Testo da esaminare>
I Need New Body al terzo album incarnano come non mai il loro nomen-omen: necessitano di un nuovo corpo ma tentennano indecisi nella scelta, trasformandosi più o meno deliberatamente in spiritelli dispettosi che possiedono ora uno ora un altro cadavere, senza mai trovare appagamento. Unico tratto comune a spuntare da tutti i pezzi di Where’s Black Ben i folti baffi di Frank Zappa, a sostituire le jam kraut-psych del primo disco (più vicino alla precedente esperienza Bent Leg Fatima) e ad ulteriore evoluzione degli spunti melodici e dell’ampliamento a nuovi stili (come il bluegrass e l’electro) che già s’affastellavano in UFO (File13, 2003).

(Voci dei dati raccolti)
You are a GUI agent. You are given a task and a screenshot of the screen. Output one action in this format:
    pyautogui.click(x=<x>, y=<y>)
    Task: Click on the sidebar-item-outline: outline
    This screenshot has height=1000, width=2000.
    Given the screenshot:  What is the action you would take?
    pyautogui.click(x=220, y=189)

Istruzioni dei compiti>
1 - Secondo il testo su I Need New Body, perché al terzo album il gruppo incarna come non mai il proprio nome? Rispondi in una, due o tre frasi.
2 - Indica, per favore, se ciascuna affermazione concorda con il testo su I Need New Body. Rispondi sì o no e cita le parole decisive.
(a) Il primo disco era più vicino all'esperienza Bent Leg Fatima.
(b) UFO è uscito per File13 nel 2003.
(c) In Where's Black Ben tornano le jam kraut-psych del primo disco.
3 - Riporta dal testo su I Need New Body il passo da "I Need New Body" a "UFO (File13, 2003).", parola per parola.

Risultati per compito>
1 - Perché il gruppo necessita di un nuovo corpo ma tentenna indeciso nella scelta. Si trasforma così in spiritelli dispettosi che possiedono ora uno ora un altro cadavere, senza mai trovare appagamento.

2 -
(a) Sì: "più vicino alla precedente esperienza Bent Leg Fatima"
(b) Sì: "UFO (File13, 2003)"
(c) No: "a sostituire le jam kraut-psych del primo disco"

3 -
I Need New Body al terzo album incarnano come non mai il loro nomen-omen: necessitano di un nuovo corpo ma tentennano indecisi nella scelta, trasformandosi più o meno deliberatamente in spiritelli dispettosi che possiedono ora uno ora un altro cadavere, senza mai trovare appagamento. Unico tratto comune a spuntare da tutti i pezzi di Where’s Black Ben i folti baffi di Frank Zappa, a sostituire le jam kraut-psych del primo disco (più vicino alla precedente esperienza Bent Leg Fatima) e ad ulteriore evoluzione degli spunti melodici e dell’ampliamento a nuovi stili (come il bluegrass e l’electro) che già s’affastellavano in UFO (File13, 2003).